Dan Weil, who wrote that touching Tennis Life column on choking in the last issue of TENNIS, read my recent post suggesting that the frequent characterization of tennis as “civilized boxing” is a sorely bankrupt cliché. He makes an interesting point in this note:
The subject made me think of Sesil Karatantcheva (I can hear you thinking, “Just how would that be?”), the combative Bulgarian dynamo who is off to a good start at Indian Wells again this year. Last year, you may remember, Sesil, then 14, made a big splash by cheerily predicting that when she met Maria Sharapova, she would “kick her a-- off.”

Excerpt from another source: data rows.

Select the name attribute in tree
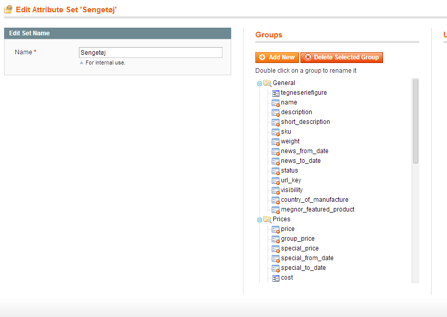The image size is (447, 317). pyautogui.click(x=289, y=102)
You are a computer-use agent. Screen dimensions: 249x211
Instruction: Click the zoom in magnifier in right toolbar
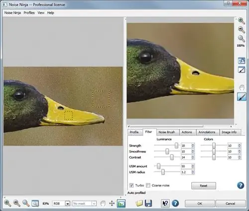242,21
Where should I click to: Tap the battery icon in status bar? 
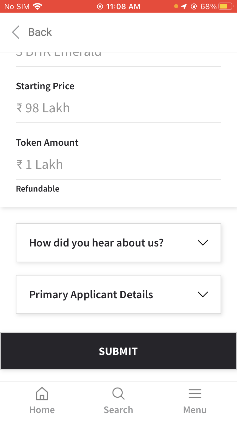[x=226, y=6]
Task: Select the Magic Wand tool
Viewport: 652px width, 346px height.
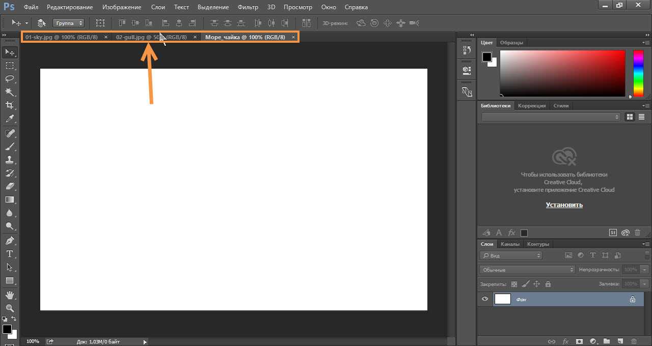Action: pos(10,92)
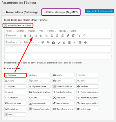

It was a hilarious episode, displaying both her tenuous grasp of the English language and her warrior-princess mindset. The WTA spinmeisters went apoplectic. For the next few days, even after Sharapova crisply put the enthusiastic Karatantcheva in her place with a sound beating, the press kept trying ever new and more creative ways to get the girl to repeat the insipid phrase (“So, ah, Sesil—if you were to meet Sharapova again and thought you could beat her, exactly what words would you put that conviction in . . .”).
And Sesil, for her part, loved every moment of it, glancing at the mortified WTA handlers lurking in the corners of the room whenever she repeated the phrase—which she did at every opportunity, in exactly the same, transparently button-pushing way that my two-year old son Luke recently kept parroting a certain synonym for “offal” that inadvertently passed my lips.
Sesil, all of 15 now, says: “The attention was cool, but I prefer getting all this attention with my game, rather than with my mouth. It was a phase every 14-year-old goes through in life and it was my lesson.”
Next, she’ll be thanking the ball kids and sponsors. It’s the way of the world.
And she seems fated to be in that position soon; it helps that her coach, who’s sky-high on her potential, is Nick Bollettieri. Sesil came into Indian Wells with a noteworthy 10-5 record. She is leading a parade of youngsters, whose exploits yesterday are documented here.
Unfortunately, Sesil plays Lindsay Davenport in the second round, so I may not even get to see her play (I arrive in Indian Wells Tuesday morning).